The patient presented with mesofacial pattern, symmetry, and passive lip seal. Profile assessment revealed a convex profile with clear mandibular deficiency, in addition to mild maxillary protraction and narrow nasolabial angle. Smile assessment revealed straight smile arc and 100% maxillary incisors exposure. The sagittal relationship between the maxilla and the mandible evinced Class II unilateral molar relationship, with the right side presenting complete Class II, while the left side presented Class I relationship. Canine on the right side presented complete Class II, while the left side presented Class I relationship.

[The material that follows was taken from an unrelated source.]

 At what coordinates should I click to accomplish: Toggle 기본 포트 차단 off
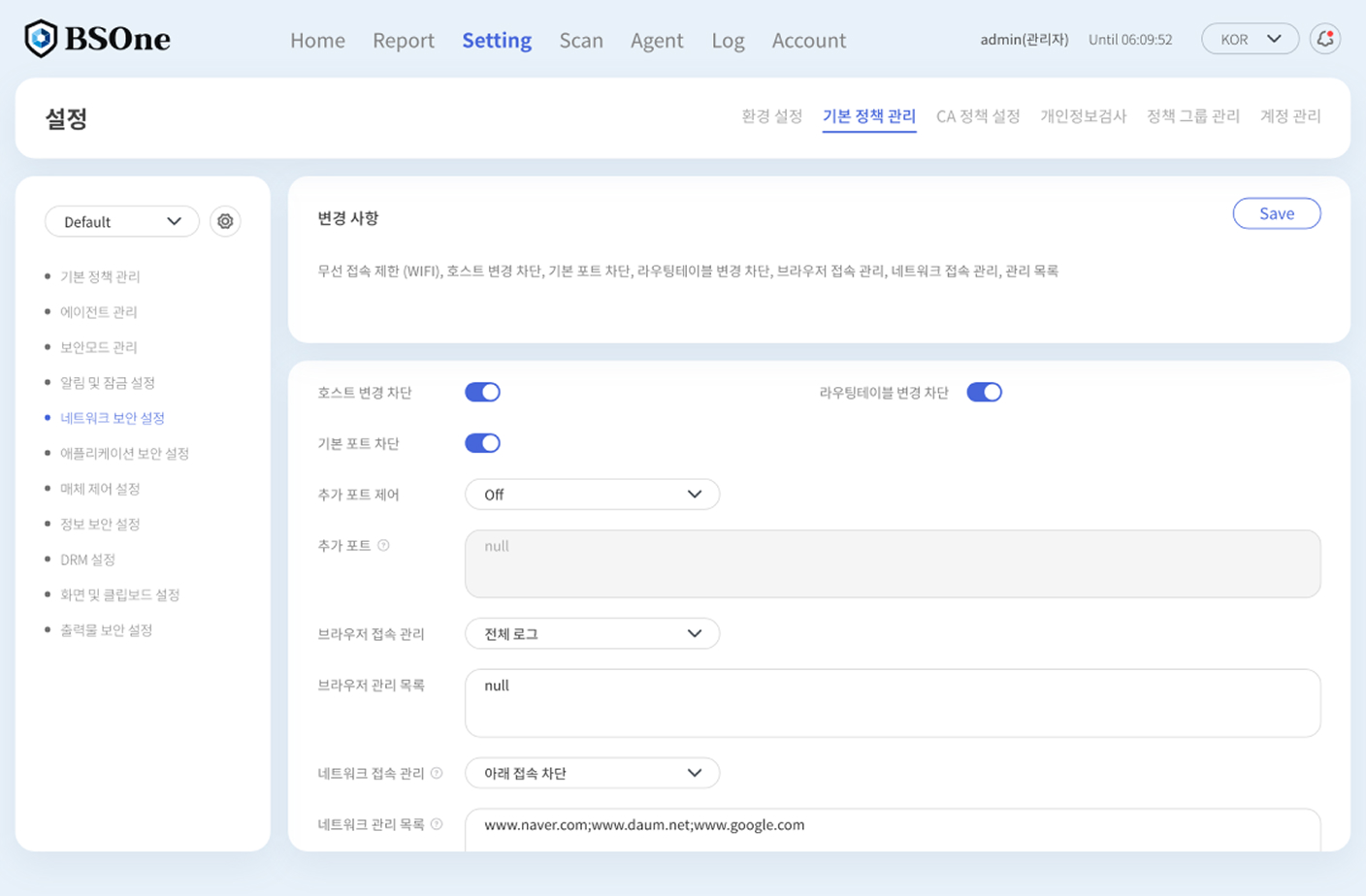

Overbite and overjet were completely normal. There was upper dental midline deviation equal to 3 mm to the left relative to the median sagittal plane. Lower dental midline was aligned. Maxillary crowding was minimal (1 mm), whereas mandibular crowding had mild 5-mm diastemata. Panoramic radiograph revealed all erupted teeth were present but mandibular first molars and left maxillary first molar [Figure 2]. Cephalometric analysis (cephalogram in lateral view) revealed Class II maxillomandibular relationship with maxillary protraction, well-positioned mandible, and vertical growth pattern [Table 1] and [Figure 2]. Maxillary incisors were well positioned at the basal bone. Mandibular incisors were prominent and proclined at the basal bone. As regards soft-tissue facial profile, both upper and lower lips were proclined.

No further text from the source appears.